Your assignment: The entire listing below is to be written out exactly, minus the pictures.

Supplied records:
Content starts

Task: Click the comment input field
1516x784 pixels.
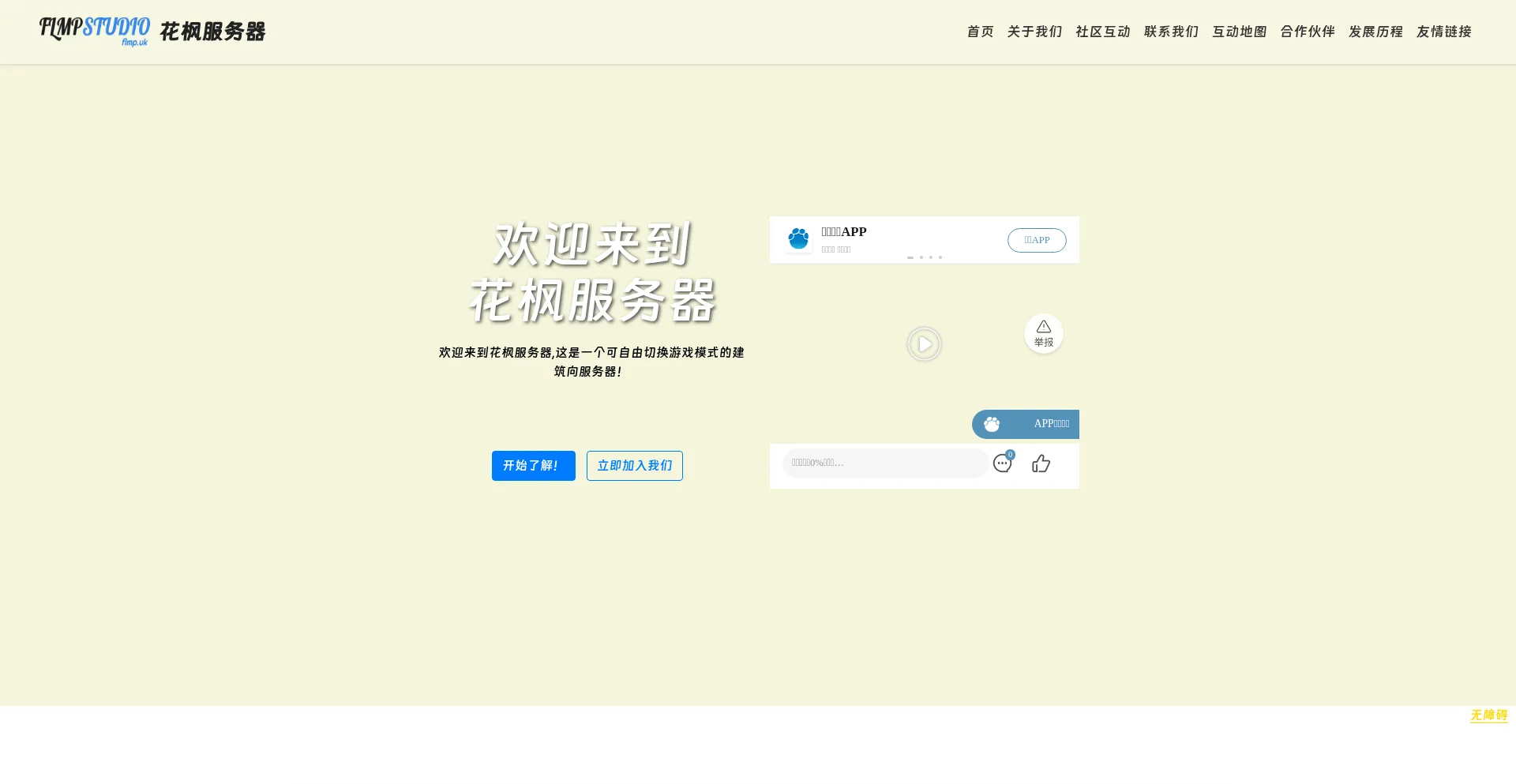Action: pyautogui.click(x=884, y=463)
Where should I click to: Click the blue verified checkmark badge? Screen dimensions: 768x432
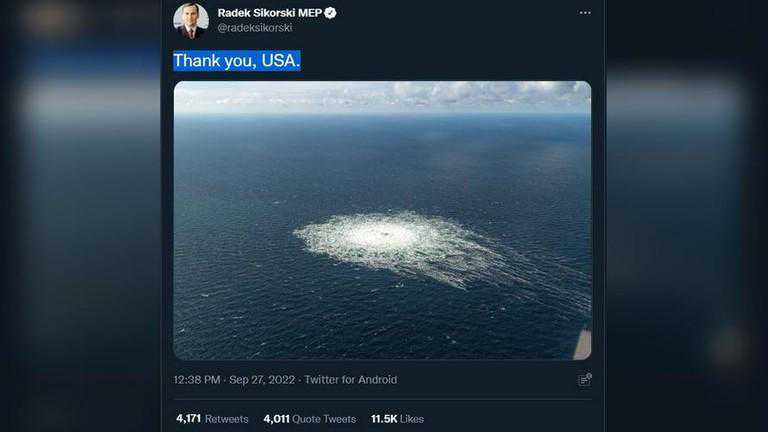[330, 13]
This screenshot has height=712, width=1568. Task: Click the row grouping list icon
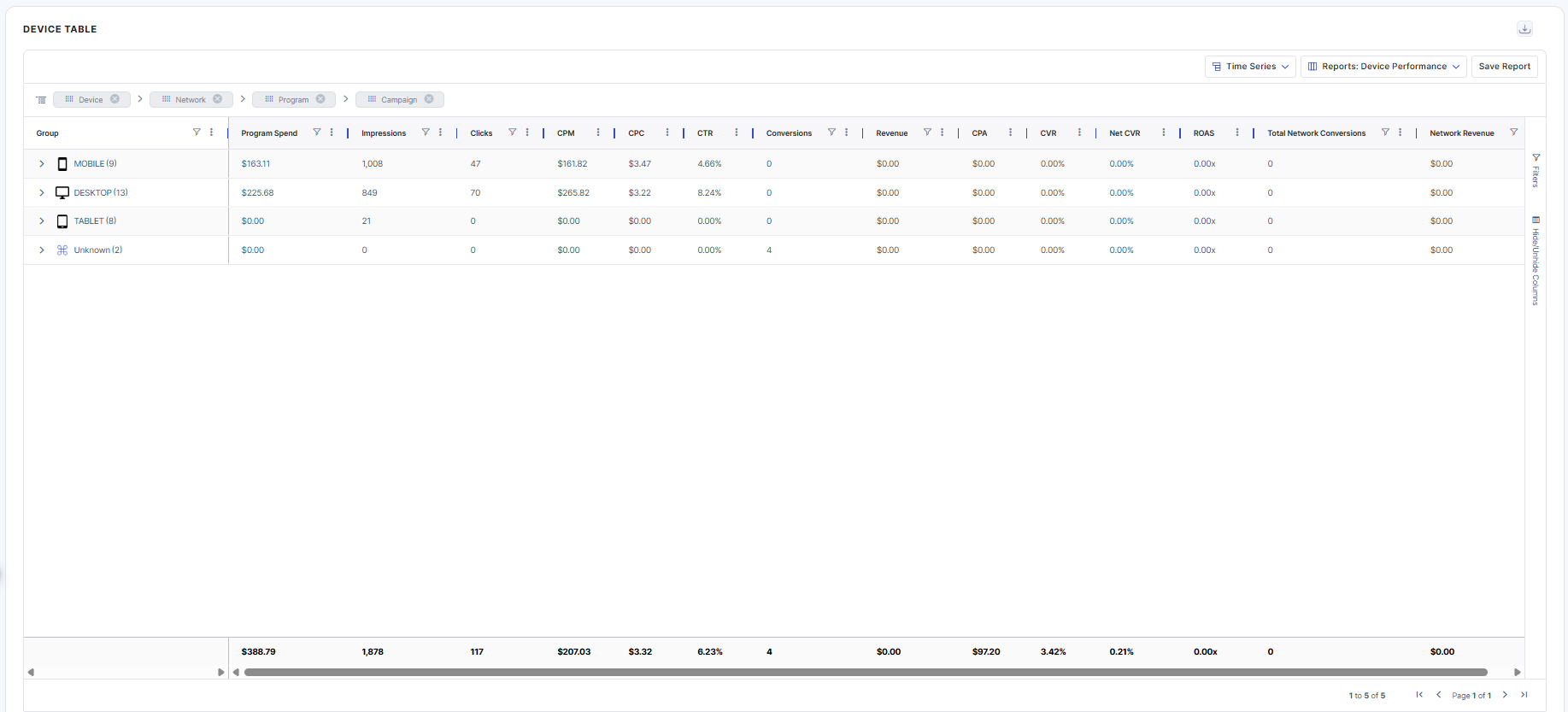coord(41,100)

Content ends

Response:
Task: Click the comment input field
1516x784 pixels.
Action: pyautogui.click(x=884, y=463)
Where should I click to: Click the blue verified checkmark badge? Screen dimensions: 768x432
[330, 13]
This screenshot has height=712, width=1568. Task: Click the row grouping list icon
coord(41,100)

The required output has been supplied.